Start of Given records
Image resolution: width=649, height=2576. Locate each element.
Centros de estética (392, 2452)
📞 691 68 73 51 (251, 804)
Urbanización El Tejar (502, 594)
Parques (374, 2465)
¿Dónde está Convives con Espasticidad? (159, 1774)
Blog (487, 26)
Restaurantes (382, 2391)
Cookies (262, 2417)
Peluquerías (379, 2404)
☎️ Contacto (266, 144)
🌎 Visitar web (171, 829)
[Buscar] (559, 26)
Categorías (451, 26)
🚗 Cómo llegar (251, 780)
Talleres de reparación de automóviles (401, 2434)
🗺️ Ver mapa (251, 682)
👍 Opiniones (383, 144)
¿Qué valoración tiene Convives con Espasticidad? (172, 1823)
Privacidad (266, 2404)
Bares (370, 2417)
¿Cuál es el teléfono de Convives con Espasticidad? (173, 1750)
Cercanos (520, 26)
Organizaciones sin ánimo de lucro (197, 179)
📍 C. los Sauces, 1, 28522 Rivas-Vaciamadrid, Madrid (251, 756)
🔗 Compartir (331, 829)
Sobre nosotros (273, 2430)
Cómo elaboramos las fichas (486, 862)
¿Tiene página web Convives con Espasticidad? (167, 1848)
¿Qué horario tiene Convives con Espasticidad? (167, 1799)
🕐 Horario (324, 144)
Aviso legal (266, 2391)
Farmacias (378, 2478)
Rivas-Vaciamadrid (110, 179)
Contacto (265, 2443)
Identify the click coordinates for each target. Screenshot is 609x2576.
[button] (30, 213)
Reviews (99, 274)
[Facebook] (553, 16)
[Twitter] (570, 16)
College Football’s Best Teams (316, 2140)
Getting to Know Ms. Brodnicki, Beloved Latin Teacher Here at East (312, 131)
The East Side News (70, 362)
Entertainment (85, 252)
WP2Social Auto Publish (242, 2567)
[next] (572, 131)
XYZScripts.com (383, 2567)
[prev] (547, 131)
End of Given records
Assignment = Copy every line in the entries above that has the string "Espasticidad" in it.

Your response =
¿Dónde está Convives con Espasticidad? (159, 1774)
¿Qué valoración tiene Convives con Espasticidad? (172, 1823)
¿Cuál es el teléfono de Convives con Espasticidad? (173, 1750)
¿Tiene página web Convives con Espasticidad? (167, 1848)
¿Qué horario tiene Convives con Espasticidad? (167, 1799)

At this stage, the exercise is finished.